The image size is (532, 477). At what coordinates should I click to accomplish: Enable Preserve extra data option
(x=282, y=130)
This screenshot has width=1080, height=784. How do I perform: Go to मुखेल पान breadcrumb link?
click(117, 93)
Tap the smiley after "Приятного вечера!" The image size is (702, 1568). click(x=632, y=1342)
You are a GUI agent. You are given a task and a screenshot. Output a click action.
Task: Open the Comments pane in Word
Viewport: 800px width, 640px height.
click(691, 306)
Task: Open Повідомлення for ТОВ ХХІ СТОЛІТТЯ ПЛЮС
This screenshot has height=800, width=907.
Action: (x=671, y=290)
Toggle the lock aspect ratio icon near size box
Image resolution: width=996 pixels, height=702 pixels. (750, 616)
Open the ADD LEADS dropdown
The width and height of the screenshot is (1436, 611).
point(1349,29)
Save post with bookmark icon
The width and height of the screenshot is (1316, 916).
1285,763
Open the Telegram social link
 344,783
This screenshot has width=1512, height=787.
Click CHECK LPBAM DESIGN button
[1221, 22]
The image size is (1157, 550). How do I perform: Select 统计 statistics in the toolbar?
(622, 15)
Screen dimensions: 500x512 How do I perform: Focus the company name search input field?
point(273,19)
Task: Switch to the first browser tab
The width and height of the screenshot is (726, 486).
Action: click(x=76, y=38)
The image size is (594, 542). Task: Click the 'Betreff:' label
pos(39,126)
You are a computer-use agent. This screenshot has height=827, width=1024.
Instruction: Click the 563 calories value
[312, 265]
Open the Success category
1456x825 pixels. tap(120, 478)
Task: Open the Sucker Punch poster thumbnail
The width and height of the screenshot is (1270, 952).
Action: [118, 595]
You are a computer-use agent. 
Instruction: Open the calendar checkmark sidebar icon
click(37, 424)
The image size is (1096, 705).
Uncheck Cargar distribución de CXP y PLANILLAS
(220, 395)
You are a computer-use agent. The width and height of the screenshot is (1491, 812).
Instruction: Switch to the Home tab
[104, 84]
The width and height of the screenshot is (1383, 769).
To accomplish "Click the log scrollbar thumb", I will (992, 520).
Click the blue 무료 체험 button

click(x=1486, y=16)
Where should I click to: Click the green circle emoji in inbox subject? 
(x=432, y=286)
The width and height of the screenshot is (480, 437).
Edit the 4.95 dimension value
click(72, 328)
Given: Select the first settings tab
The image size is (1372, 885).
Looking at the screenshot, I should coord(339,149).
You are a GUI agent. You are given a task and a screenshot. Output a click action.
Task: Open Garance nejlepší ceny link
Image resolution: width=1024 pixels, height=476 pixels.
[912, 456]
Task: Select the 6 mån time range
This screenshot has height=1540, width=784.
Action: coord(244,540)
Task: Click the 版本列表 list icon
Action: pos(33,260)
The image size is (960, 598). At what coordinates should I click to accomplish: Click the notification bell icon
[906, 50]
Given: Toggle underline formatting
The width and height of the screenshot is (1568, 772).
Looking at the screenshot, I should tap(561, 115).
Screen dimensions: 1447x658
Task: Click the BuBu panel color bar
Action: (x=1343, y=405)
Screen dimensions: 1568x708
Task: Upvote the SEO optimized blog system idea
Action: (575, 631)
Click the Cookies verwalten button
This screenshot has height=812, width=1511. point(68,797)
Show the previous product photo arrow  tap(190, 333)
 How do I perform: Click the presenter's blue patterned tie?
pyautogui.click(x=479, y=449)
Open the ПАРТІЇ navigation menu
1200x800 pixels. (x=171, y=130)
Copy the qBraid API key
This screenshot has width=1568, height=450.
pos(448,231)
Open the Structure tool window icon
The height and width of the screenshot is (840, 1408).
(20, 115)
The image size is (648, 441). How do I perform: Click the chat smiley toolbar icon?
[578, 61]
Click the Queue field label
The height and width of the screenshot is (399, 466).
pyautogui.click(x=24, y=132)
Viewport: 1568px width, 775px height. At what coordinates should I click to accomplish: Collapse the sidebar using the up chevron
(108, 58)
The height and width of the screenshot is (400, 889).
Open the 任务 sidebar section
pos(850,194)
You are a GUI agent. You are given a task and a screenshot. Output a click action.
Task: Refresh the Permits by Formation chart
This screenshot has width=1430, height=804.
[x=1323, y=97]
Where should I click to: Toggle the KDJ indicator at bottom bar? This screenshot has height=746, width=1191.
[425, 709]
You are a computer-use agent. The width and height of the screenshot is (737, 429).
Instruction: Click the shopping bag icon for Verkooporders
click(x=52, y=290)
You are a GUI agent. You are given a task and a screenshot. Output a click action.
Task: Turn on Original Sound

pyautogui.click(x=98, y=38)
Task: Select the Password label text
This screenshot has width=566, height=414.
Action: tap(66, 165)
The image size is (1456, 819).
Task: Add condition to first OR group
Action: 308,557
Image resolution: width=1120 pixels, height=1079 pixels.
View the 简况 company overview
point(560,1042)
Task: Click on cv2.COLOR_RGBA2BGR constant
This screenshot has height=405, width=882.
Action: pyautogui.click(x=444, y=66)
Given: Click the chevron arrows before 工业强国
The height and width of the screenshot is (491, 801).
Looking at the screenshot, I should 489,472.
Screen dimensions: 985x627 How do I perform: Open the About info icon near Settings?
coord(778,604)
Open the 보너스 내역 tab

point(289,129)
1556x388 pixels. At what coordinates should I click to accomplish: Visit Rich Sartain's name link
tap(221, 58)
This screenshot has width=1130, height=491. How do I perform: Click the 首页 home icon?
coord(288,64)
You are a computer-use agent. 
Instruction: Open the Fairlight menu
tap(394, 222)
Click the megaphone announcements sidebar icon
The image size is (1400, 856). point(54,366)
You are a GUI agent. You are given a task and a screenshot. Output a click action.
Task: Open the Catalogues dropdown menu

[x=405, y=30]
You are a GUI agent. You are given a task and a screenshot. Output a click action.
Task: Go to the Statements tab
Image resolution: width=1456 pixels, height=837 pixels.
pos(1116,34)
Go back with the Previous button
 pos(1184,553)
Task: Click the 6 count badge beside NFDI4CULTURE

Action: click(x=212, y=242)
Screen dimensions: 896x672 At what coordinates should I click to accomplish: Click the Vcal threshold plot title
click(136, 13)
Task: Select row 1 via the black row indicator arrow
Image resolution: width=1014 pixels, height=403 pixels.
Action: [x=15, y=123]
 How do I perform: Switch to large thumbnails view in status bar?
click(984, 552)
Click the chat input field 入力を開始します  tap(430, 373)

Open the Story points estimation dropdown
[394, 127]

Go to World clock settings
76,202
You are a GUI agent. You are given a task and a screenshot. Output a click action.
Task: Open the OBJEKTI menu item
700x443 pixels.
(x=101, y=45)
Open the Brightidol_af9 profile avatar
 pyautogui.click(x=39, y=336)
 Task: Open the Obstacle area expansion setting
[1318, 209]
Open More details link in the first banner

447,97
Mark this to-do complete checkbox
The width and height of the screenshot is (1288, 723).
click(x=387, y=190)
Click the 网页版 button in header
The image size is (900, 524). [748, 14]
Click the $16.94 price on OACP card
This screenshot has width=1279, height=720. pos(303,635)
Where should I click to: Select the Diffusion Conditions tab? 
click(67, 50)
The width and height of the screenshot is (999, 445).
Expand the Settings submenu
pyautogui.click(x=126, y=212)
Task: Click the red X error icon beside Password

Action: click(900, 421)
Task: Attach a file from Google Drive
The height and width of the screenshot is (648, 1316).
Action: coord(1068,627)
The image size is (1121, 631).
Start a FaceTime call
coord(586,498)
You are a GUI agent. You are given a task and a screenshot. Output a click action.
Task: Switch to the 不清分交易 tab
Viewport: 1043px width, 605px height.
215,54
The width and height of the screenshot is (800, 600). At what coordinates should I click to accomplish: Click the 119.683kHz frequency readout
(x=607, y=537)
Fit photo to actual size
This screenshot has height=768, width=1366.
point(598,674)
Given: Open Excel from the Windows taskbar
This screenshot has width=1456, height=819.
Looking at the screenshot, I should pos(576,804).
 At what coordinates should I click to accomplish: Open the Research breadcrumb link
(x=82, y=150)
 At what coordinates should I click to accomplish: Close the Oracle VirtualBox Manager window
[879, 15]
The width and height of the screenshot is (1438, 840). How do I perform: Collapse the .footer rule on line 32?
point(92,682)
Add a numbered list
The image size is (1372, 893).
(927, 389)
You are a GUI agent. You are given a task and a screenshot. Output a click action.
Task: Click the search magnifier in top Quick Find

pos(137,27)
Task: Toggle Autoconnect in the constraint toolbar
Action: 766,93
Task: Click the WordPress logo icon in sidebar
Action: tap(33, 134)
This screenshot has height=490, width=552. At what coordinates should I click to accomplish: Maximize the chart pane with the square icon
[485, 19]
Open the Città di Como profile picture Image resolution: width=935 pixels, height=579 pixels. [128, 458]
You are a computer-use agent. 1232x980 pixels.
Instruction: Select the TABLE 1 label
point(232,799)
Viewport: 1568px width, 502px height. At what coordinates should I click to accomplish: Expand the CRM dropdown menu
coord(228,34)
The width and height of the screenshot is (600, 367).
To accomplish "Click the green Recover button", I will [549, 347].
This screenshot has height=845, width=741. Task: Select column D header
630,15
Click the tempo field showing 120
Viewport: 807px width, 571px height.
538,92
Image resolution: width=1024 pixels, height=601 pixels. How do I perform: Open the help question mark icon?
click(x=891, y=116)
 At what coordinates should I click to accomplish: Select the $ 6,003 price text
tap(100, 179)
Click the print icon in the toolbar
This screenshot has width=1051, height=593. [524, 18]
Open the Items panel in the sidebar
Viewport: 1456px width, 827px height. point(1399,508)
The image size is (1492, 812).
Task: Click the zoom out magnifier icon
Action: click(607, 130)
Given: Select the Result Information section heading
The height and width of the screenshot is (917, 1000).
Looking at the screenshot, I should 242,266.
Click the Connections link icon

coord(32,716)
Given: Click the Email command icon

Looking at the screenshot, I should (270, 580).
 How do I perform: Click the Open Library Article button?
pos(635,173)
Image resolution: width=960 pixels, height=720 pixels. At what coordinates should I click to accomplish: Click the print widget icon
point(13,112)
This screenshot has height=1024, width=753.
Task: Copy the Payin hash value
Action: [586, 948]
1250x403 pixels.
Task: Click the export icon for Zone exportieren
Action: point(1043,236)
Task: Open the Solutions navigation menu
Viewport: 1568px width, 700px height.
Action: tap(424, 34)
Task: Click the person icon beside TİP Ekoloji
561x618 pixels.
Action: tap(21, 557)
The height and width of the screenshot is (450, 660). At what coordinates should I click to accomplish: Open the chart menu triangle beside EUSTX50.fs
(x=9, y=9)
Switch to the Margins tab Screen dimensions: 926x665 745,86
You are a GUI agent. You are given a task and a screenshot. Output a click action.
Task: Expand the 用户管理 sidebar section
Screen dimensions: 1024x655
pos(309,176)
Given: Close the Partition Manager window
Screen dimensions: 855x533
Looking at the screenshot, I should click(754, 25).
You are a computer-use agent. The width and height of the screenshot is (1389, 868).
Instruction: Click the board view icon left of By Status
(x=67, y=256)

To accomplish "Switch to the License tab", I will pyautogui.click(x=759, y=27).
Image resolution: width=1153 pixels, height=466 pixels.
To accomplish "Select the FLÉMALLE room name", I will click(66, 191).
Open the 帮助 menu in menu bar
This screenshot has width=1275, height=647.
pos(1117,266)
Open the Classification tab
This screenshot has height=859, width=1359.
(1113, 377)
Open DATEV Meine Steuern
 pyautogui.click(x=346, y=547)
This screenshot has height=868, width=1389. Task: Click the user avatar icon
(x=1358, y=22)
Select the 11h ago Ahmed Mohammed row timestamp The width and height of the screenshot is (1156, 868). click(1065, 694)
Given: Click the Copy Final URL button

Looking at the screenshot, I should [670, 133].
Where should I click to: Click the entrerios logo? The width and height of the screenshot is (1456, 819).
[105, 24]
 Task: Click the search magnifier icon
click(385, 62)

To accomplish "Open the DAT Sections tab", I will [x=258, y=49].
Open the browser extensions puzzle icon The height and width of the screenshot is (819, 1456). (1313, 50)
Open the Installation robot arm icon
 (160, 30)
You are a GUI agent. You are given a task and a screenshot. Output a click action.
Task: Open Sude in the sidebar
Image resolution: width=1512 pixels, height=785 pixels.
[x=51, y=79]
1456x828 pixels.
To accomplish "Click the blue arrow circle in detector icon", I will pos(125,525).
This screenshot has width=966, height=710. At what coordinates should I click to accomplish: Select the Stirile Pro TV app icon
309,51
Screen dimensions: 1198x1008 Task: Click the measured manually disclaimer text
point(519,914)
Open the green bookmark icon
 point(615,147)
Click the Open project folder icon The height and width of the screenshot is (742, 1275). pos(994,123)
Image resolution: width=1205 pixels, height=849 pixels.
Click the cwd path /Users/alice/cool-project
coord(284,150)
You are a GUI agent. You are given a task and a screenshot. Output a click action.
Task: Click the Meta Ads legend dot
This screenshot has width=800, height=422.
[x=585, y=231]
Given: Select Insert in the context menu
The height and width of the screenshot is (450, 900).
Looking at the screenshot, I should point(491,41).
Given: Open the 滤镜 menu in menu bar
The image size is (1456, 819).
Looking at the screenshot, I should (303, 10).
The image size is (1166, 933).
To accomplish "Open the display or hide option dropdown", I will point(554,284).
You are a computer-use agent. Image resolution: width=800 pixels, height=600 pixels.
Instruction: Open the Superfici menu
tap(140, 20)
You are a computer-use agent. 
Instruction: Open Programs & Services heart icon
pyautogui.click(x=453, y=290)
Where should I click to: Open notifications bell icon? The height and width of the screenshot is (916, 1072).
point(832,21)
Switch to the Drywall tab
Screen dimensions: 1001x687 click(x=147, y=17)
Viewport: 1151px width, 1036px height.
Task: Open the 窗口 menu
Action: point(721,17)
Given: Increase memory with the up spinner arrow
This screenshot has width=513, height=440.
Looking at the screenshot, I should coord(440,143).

----------

JOB :: Rescale everything from "Task: Open the Sucker Punch poster thumbnail" down to "click(37, 424)", including both ends. Rewrite those entries in full, requests included, and multiply each coordinate in the answers by 1.3, rounding to whole numbers with halves going up.

REPLY TO THE EXERCISE ::
Task: Open the Sucker Punch poster thumbnail
The width and height of the screenshot is (1270, 952).
Action: [153, 774]
You are a computer-use agent. 
Instruction: Open the calendar checkmark sidebar icon
click(48, 551)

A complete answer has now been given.